-- BEGIN Passage to read --

Typically, they're invited into a parish community to conduct the renewal for parishioners. Those events could last anywhere from a couple of hours up to a day. Most of the time the events are open to all women, regardless of with parish they belong to.
More lively than a solemn retreat, a renewal event typically will entail reflections, prayer, song, conversations with others, presentations and even artistic expressions. Daylong events include the sharing of a meal, too.
As the ministry's moniker might imply, there's a lightheartedness to Gussy Up Your Spirit. But at its core, organizers say, it's about connectedness with the Lord and with other Christian women at all levels of seriousness, from the whimsical to the serious.
Attendees can speak to the value of the atmosphere.
"Yes, there's laughter and song, but it is solemn and reflective," says Kris Hester, a mother of three who after attending a Gussy Up Your Spirit event at St. William in Walled Lake encouraged her own parish, St. Joseph in South Lyon, to host a renewal. "You can laugh, and you had tears."
Hester says the two Gussy Up Your Spirit events she attended helped refresh her relationship with God.

-- END Passage to read --

** Stated goal A **
From the records, copy out the lines from the one containing "Select row 21 header" to the one containing "pos(671,177)", keeping both of those lines and reproducing every line without any change.

-- BEGIN Recorded data --

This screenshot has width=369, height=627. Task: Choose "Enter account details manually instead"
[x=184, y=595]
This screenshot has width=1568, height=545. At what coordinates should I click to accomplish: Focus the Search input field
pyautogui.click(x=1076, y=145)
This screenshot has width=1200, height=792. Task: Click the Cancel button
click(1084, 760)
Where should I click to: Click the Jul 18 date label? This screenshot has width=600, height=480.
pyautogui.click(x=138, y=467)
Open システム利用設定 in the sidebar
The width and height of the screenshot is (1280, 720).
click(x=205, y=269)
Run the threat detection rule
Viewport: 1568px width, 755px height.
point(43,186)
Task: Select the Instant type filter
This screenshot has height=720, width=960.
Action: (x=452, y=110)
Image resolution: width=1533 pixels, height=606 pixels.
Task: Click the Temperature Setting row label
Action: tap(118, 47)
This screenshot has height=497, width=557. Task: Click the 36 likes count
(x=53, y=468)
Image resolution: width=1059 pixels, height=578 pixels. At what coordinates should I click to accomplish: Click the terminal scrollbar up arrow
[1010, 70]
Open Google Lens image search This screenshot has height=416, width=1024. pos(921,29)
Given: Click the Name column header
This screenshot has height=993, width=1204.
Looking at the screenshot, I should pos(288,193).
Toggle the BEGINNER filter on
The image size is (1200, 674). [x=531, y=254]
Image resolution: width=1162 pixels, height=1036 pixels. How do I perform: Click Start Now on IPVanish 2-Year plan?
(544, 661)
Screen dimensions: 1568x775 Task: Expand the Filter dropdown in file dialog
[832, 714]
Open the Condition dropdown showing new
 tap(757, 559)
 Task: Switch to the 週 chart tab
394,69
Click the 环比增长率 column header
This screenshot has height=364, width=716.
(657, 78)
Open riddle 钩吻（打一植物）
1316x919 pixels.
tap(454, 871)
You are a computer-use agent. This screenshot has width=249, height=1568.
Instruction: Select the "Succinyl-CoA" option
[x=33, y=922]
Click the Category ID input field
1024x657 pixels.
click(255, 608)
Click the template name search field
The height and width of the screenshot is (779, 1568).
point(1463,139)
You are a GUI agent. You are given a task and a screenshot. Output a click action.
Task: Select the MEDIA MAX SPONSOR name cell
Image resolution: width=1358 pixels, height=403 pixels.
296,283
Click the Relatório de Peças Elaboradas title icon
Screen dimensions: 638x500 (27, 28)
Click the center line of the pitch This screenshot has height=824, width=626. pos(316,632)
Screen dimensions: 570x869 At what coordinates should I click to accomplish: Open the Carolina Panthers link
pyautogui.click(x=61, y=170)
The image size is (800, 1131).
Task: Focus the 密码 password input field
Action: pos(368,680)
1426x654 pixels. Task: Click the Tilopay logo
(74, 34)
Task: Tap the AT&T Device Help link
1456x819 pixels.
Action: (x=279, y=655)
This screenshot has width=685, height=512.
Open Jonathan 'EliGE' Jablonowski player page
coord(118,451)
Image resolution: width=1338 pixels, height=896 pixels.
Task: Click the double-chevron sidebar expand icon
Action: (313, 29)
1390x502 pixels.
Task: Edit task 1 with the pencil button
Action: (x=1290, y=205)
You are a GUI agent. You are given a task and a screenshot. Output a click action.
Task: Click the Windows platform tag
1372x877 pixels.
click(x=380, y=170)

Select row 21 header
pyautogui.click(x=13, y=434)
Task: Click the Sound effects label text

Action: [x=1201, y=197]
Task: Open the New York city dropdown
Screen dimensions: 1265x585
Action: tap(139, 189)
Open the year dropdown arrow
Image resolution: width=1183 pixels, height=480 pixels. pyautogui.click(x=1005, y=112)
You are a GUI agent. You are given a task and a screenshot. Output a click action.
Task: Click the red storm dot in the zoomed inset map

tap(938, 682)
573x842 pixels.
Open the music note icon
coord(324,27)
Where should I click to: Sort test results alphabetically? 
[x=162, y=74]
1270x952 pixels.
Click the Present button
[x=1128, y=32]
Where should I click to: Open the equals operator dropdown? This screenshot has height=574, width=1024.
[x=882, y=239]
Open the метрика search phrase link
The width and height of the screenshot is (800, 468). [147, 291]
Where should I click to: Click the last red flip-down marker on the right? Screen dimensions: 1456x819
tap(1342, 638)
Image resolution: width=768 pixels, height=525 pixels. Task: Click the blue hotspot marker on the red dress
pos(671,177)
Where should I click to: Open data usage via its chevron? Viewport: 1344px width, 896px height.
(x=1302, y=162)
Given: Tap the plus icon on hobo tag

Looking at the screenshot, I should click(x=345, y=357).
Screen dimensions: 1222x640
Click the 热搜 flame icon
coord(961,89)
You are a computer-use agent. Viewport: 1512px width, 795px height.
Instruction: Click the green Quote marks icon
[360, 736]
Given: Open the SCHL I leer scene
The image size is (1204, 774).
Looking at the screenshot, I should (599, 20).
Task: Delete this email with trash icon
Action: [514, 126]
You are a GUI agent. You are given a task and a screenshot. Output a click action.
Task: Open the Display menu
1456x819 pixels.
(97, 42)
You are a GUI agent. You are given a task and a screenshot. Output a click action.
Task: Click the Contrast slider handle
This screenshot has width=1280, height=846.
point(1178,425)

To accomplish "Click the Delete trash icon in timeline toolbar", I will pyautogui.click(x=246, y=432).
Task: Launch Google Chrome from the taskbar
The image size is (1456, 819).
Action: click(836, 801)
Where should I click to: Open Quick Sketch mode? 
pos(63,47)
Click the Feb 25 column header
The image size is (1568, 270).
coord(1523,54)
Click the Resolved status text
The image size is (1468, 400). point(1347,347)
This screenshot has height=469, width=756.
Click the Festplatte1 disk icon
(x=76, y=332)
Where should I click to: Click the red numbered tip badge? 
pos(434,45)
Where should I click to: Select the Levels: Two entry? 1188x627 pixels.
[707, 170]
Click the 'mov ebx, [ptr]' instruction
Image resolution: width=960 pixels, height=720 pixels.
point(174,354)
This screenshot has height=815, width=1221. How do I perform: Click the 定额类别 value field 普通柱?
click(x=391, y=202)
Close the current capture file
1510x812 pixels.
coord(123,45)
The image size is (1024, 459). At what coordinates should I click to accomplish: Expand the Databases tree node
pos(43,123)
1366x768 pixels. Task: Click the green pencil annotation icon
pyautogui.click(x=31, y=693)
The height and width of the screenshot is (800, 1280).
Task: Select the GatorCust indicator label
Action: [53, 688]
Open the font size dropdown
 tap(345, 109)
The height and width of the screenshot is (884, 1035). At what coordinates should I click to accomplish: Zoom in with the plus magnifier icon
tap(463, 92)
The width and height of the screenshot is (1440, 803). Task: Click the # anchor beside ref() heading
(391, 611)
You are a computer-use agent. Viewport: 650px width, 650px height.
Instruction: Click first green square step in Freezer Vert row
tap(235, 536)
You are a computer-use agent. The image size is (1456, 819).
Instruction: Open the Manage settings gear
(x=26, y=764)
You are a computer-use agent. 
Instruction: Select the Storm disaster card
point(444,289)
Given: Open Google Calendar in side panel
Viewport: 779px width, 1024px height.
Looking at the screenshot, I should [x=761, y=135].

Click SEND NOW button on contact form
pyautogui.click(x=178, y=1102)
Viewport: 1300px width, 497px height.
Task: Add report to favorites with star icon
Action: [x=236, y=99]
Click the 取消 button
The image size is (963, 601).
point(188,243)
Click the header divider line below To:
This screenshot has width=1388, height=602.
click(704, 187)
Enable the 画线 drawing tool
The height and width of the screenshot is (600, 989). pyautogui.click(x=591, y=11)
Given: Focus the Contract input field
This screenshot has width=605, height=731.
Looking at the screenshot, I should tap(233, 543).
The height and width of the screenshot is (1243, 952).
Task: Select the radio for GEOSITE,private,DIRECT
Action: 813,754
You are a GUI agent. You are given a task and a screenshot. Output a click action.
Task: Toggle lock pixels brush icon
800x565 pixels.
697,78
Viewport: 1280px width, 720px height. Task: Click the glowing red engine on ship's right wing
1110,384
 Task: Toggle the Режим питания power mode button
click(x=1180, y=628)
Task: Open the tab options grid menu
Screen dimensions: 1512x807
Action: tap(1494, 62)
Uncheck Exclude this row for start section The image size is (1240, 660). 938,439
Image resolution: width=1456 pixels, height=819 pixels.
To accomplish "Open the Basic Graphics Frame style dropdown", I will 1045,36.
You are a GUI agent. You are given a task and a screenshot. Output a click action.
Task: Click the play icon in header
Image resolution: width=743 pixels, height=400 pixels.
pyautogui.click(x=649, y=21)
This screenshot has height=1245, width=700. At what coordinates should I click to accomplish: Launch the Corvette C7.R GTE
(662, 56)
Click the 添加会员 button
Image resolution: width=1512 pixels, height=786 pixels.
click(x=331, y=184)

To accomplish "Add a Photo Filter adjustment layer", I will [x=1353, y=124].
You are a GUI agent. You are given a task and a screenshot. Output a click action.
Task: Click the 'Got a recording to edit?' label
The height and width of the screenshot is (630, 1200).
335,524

-- END Recorded data --

** Stated goal B **
In the text about Gussy Up Your Spirit, what are all the things a renewal event typically entails, according to the sentence that compares it with a solemn retreat?

** Task solution A **
Select row 21 header
pyautogui.click(x=13, y=434)
Task: Click the Sound effects label text

Action: [x=1201, y=197]
Task: Open the New York city dropdown
Screen dimensions: 1265x585
Action: tap(139, 189)
Open the year dropdown arrow
Image resolution: width=1183 pixels, height=480 pixels. pyautogui.click(x=1005, y=112)
You are a GUI agent. You are given a task and a screenshot. Output a click action.
Task: Click the red storm dot in the zoomed inset map

tap(938, 682)
573x842 pixels.
Open the music note icon
coord(324,27)
Where should I click to: Sort test results alphabetically? 
[x=162, y=74]
1270x952 pixels.
Click the Present button
[x=1128, y=32]
Where should I click to: Open the equals operator dropdown? This screenshot has height=574, width=1024.
[x=882, y=239]
Open the метрика search phrase link
The width and height of the screenshot is (800, 468). [147, 291]
Where should I click to: Click the last red flip-down marker on the right? Screen dimensions: 1456x819
tap(1342, 638)
Image resolution: width=768 pixels, height=525 pixels. Task: Click the blue hotspot marker on the red dress
pos(671,177)

** Task solution B **
- reflections
- prayer
- song
- conversations with others
- presentations
- artistic expressions